C’est une petite révolution dans le calendrier du football européen. Contrairement à la tradition qui veut que les grandes affiches continentales débutent à 21 heures, la finale de la Ligue des champions opposant le PSG à Arsenal se déroulera à 18 heures ce samedi à Budapest. Ce décalage, entériné par l’UEFA dès la fin du mois d’août, s’appliquera désormais à toutes les prochaines finales de la compétition.
Une organisation repensée pour les clubs et les fans
Ce choix repose avant tout sur des impératifs logistiques. En avançant l’heure du match, l’instance dirigeante permet aux joueurs de clore leur saison éprouvante plus tôt dans la soirée. Pour les organisateurs présents à Budapest et les diffuseurs techniques, cette programmation simplifie grandement la gestion des flux autour du stade. Les supporters ne sont pas en reste : ce créneau leur offre une plus grande marge de manœuvre pour organiser leur trajet retour ou, pour les plus chanceux, prolonger les festivités dans les établissements de la capitale hongroise après le coup de sifflet final.

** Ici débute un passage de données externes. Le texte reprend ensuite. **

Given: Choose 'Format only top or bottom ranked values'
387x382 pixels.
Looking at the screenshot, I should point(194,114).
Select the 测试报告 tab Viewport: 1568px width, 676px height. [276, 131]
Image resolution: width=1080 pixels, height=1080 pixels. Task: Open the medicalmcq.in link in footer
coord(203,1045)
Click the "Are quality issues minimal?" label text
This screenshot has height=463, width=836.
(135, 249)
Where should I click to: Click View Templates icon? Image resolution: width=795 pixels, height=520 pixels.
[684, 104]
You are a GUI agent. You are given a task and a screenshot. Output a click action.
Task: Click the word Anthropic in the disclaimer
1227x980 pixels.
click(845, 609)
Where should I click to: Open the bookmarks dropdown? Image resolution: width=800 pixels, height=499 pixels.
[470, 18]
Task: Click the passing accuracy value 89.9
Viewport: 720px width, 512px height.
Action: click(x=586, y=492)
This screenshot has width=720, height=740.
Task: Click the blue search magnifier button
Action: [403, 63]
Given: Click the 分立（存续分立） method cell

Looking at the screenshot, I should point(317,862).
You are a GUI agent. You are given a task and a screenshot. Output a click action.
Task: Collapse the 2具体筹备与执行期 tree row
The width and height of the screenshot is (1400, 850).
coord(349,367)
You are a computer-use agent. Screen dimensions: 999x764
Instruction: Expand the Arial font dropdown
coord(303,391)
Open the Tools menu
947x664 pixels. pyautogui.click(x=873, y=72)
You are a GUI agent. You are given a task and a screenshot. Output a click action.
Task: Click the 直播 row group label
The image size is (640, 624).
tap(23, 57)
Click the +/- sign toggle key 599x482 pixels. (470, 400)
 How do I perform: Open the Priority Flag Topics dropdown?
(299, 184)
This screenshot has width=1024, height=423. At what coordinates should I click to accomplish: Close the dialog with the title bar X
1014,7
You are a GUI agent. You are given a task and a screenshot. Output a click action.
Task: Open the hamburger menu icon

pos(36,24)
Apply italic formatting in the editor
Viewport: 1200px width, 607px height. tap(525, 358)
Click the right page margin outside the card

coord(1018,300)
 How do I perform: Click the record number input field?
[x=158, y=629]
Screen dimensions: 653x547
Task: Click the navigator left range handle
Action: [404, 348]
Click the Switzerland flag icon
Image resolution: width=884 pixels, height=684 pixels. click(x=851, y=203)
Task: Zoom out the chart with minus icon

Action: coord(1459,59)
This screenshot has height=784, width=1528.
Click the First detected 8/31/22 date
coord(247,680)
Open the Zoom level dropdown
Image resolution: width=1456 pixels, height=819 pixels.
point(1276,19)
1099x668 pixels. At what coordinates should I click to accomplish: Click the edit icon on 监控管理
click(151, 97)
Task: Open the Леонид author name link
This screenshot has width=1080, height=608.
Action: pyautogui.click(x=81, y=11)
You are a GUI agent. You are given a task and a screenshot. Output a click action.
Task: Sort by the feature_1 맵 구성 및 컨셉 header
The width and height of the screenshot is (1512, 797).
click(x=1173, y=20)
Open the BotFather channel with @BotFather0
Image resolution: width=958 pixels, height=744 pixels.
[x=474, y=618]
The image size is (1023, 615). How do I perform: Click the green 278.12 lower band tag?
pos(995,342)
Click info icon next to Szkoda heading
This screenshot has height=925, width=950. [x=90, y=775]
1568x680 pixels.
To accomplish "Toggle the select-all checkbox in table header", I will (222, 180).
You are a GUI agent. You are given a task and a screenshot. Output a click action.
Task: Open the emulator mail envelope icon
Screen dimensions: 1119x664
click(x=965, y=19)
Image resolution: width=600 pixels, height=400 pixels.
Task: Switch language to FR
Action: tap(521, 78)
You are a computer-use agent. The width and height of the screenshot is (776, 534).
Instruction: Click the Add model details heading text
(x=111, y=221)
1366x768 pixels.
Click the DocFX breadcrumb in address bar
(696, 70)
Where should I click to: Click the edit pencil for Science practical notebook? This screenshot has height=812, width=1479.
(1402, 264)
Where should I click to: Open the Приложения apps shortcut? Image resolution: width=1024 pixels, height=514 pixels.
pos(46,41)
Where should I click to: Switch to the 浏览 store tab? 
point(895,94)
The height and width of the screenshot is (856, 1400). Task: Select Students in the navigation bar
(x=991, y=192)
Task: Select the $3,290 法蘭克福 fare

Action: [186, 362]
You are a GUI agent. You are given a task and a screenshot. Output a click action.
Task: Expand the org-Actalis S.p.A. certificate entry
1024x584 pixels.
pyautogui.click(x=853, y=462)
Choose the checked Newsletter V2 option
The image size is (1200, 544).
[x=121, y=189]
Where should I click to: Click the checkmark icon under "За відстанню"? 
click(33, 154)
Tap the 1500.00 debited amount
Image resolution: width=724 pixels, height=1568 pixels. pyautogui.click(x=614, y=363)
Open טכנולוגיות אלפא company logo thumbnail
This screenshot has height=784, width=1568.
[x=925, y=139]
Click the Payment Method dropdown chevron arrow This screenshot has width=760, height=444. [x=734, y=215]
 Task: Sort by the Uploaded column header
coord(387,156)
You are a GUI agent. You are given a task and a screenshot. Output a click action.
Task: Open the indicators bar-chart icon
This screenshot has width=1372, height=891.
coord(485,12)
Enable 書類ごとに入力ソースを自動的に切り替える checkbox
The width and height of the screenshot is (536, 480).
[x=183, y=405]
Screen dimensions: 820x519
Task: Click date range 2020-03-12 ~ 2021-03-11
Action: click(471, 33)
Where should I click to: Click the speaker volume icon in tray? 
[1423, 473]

Dynamiser l’économie et conquérir de nouveaux publics
L’aspect économique pèse également lourd dans la balance. En libérant les spectateurs plus tôt, l’UEFA souhaite stimuler l’activité des restaurants et bars locaux. Sur le plan médiatique, un coup d’envoi à 18 heures favorise les audiences familiales en Europe, permettant aux plus jeunes de suivre l’intégralité de la rencontre sans veiller trop tard. Cela laisse aussi plus de temps aux plateaux de télévision pour analyser le sacre du PSG ou d’Arsenal.
Enfin, cette stratégie vise clairement le marché asiatique. Si les passionnés de Tokyo devront tout de même se lever à 1 heure du matin pour vibrer devant leur écran, cet horaire reste bien plus accessible que les programmations nocturnes habituelles. Une manière efficace pour le football européen de renforcer ses parts d’audience à l’autre bout du monde.